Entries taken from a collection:
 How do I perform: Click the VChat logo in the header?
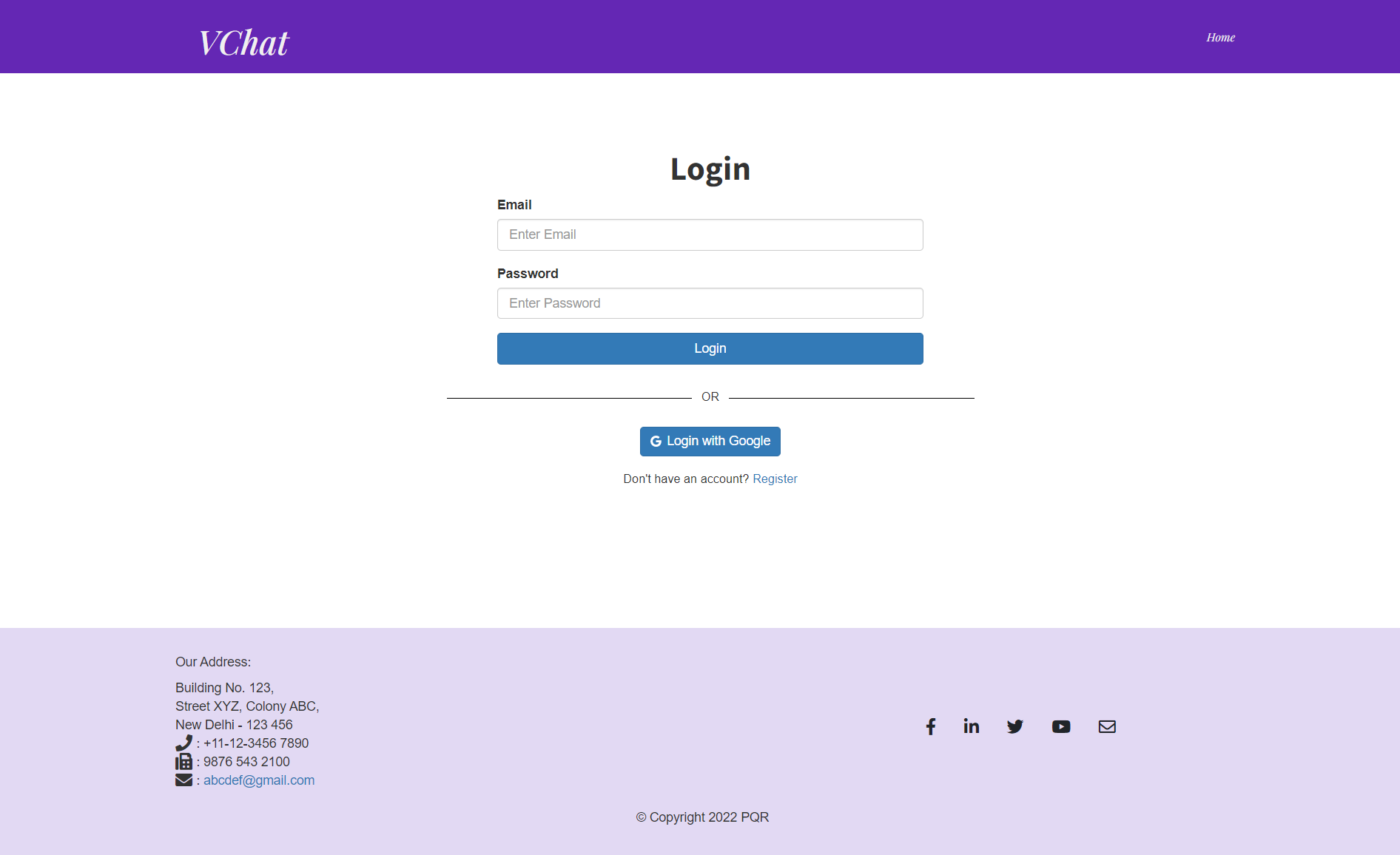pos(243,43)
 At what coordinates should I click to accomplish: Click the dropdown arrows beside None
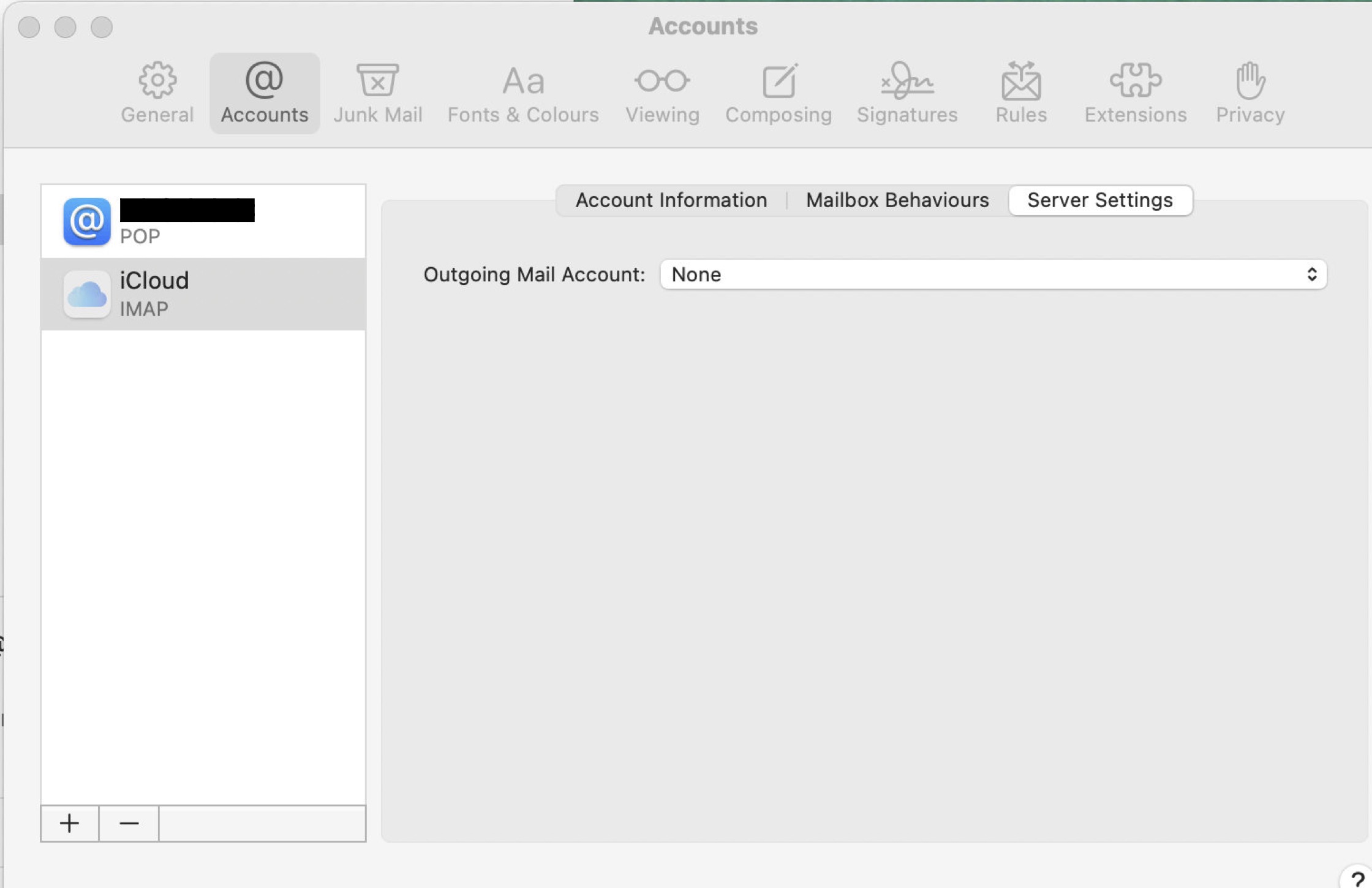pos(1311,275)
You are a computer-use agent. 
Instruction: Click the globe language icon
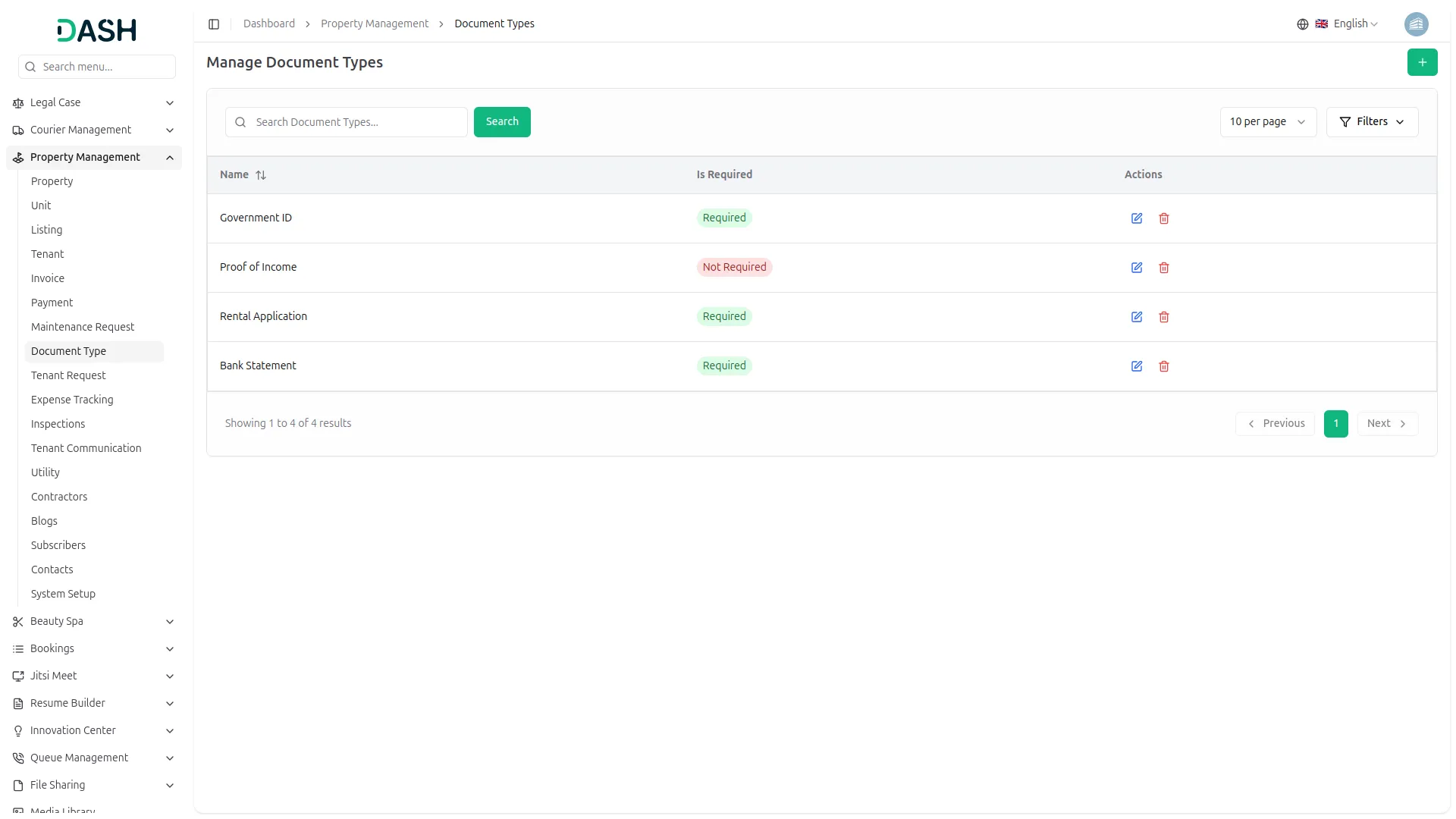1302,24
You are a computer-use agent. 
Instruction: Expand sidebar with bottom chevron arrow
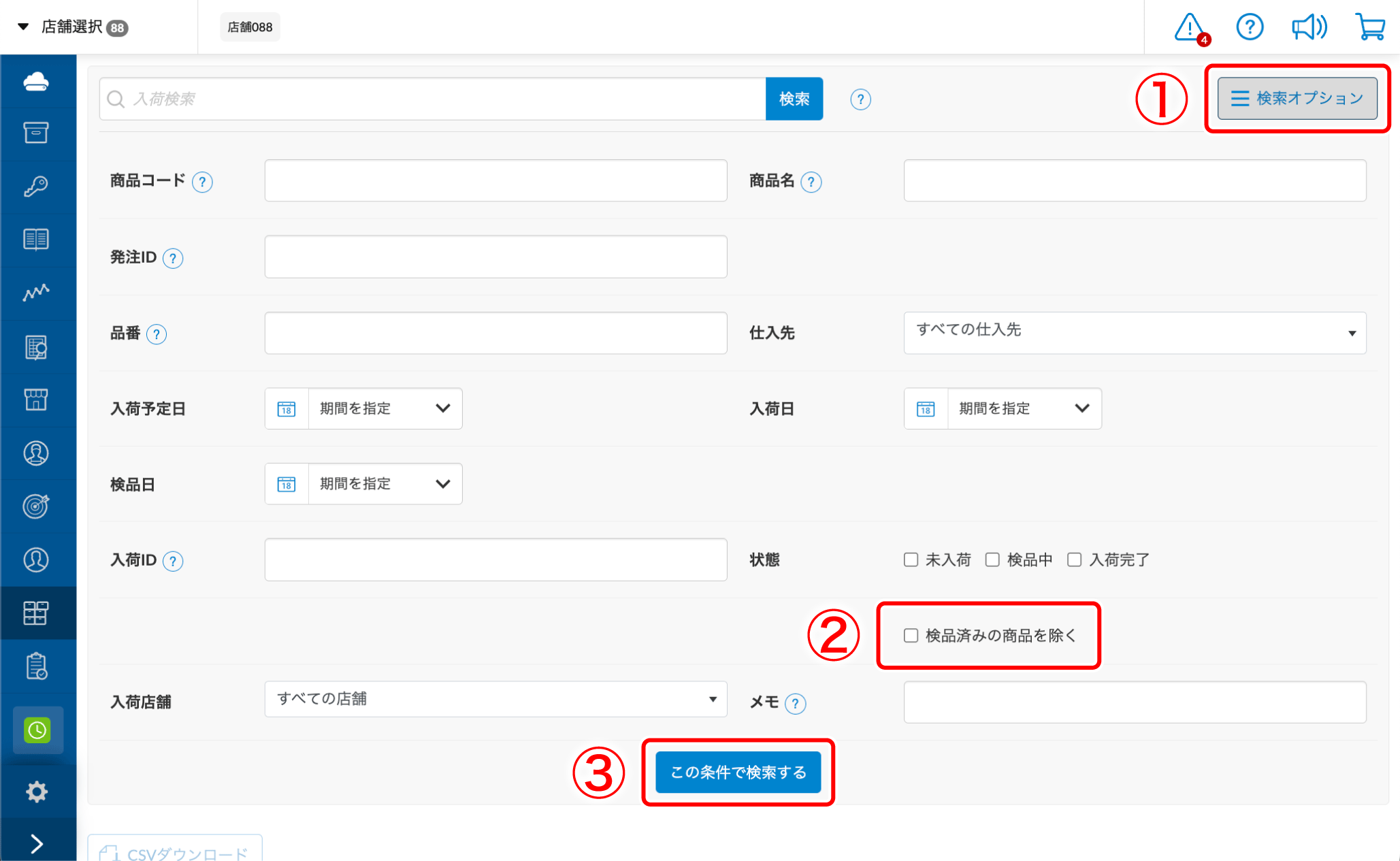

- Required work -
Leave out the pictures and return every record word for word.

- Answer -
 How do I perform: Click the VChat logo in the header?
pos(243,43)
 At what coordinates should I click to accomplish: Click the dropdown arrows beside None
pos(1311,275)
You are a computer-use agent. 
Instruction: Click the globe language icon
1302,24
You are a computer-use agent. 
Instruction: Expand sidebar with bottom chevron arrow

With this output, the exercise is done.